Task instructions ->
When a line in the entries contains the word "filter", copy that line in full.

BEGIN Records for the exercise

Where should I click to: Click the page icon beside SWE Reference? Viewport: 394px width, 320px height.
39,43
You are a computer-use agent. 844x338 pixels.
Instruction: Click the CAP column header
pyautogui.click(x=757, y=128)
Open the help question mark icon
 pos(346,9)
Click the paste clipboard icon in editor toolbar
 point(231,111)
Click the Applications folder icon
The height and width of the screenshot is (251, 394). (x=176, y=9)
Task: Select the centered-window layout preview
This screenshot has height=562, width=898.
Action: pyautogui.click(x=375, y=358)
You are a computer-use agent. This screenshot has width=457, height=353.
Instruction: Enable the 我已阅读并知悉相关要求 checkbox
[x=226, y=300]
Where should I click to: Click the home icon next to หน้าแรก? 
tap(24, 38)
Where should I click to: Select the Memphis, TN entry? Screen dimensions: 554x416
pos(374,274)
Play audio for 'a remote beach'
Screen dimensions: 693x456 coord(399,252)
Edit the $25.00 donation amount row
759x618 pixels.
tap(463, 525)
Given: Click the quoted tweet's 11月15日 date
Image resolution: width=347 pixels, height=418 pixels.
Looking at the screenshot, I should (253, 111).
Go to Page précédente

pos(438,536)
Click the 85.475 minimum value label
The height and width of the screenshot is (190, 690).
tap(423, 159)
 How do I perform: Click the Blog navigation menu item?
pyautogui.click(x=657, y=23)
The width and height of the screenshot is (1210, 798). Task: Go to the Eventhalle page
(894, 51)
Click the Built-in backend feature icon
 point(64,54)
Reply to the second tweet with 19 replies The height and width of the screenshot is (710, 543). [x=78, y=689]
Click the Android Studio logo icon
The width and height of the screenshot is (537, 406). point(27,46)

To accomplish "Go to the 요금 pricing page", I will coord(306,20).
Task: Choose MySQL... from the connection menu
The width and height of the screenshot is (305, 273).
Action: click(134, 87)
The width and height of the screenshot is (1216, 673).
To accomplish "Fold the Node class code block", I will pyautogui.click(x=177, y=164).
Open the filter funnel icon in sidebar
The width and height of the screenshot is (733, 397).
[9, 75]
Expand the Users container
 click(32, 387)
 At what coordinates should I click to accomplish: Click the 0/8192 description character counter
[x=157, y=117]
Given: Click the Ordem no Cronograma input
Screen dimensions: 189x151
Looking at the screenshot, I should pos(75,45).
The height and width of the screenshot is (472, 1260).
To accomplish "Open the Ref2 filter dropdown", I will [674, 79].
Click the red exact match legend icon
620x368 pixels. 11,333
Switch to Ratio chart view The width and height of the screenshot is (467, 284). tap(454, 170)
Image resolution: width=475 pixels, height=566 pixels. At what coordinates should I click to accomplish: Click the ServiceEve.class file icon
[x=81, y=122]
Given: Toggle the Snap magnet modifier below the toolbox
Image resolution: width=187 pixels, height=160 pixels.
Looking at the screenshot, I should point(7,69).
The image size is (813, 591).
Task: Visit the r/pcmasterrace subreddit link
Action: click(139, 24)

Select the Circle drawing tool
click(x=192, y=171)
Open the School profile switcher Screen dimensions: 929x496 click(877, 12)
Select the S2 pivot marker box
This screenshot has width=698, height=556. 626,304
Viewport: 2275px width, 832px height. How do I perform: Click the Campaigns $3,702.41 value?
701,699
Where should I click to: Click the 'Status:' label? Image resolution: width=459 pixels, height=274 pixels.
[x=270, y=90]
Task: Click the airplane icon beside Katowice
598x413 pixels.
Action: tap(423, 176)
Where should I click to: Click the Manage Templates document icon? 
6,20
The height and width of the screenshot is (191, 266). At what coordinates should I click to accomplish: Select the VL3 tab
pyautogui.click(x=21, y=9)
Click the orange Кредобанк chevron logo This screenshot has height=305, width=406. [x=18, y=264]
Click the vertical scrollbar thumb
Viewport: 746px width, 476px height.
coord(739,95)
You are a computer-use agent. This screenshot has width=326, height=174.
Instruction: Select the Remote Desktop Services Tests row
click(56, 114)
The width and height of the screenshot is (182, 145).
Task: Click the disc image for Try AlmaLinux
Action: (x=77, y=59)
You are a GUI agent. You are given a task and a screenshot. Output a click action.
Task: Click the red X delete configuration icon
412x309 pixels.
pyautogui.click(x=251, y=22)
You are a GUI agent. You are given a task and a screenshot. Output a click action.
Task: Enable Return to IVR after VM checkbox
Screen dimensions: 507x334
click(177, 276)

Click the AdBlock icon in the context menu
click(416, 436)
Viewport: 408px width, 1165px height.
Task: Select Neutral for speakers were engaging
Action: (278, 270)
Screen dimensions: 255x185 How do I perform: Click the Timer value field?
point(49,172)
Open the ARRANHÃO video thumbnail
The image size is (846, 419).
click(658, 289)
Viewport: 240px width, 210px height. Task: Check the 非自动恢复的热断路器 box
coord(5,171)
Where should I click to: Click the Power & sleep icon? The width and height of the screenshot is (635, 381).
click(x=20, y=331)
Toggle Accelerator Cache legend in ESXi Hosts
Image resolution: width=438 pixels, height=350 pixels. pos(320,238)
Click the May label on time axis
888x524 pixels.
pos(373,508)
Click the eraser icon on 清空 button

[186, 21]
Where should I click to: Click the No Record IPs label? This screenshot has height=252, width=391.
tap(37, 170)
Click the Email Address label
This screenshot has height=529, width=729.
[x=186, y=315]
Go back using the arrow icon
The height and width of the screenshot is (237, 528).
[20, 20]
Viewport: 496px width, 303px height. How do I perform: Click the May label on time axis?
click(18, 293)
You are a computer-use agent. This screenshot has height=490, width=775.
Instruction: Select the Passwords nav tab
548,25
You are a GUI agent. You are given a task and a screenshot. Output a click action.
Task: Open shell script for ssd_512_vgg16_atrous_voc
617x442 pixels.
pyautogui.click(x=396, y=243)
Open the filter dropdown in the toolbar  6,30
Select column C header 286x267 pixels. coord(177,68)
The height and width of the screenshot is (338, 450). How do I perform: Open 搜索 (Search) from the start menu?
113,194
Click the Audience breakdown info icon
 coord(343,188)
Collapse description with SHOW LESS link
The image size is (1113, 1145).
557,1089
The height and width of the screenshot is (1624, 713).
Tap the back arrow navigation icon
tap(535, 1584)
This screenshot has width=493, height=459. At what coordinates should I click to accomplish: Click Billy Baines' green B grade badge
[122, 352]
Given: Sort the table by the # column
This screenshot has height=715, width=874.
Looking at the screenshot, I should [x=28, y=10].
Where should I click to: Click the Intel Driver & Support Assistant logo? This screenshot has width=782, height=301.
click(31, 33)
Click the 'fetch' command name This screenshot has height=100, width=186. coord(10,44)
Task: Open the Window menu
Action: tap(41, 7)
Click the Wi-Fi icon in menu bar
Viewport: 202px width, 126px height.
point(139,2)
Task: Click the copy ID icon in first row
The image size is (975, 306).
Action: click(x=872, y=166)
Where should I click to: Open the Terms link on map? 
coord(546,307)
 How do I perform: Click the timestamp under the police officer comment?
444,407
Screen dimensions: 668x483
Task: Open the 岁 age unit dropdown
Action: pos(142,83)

END Records for the exercise

Solution for this task ->
Open the filter funnel icon in sidebar
To accomplish "Open the Ref2 filter dropdown", I will [674, 79].
Open the filter dropdown in the toolbar  6,30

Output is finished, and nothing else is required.